_Short exercise_: Rewrite everything from the line containing "You are a GUI" down to the end of the records, putting "left axis" in place of "right axis" and keeping everything else unchanged.

_Exercise input_:
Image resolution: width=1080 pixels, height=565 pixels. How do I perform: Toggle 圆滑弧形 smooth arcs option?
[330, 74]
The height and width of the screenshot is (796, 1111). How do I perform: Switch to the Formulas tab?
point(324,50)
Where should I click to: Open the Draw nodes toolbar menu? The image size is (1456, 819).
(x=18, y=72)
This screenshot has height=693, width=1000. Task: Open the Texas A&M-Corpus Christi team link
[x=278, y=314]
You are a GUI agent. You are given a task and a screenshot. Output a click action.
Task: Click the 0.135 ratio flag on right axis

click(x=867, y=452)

_Reply to the task_:
You are a GUI agent. You are given a task and a screenshot. Output a click action.
Task: Click the 0.135 ratio flag on left axis

click(x=867, y=452)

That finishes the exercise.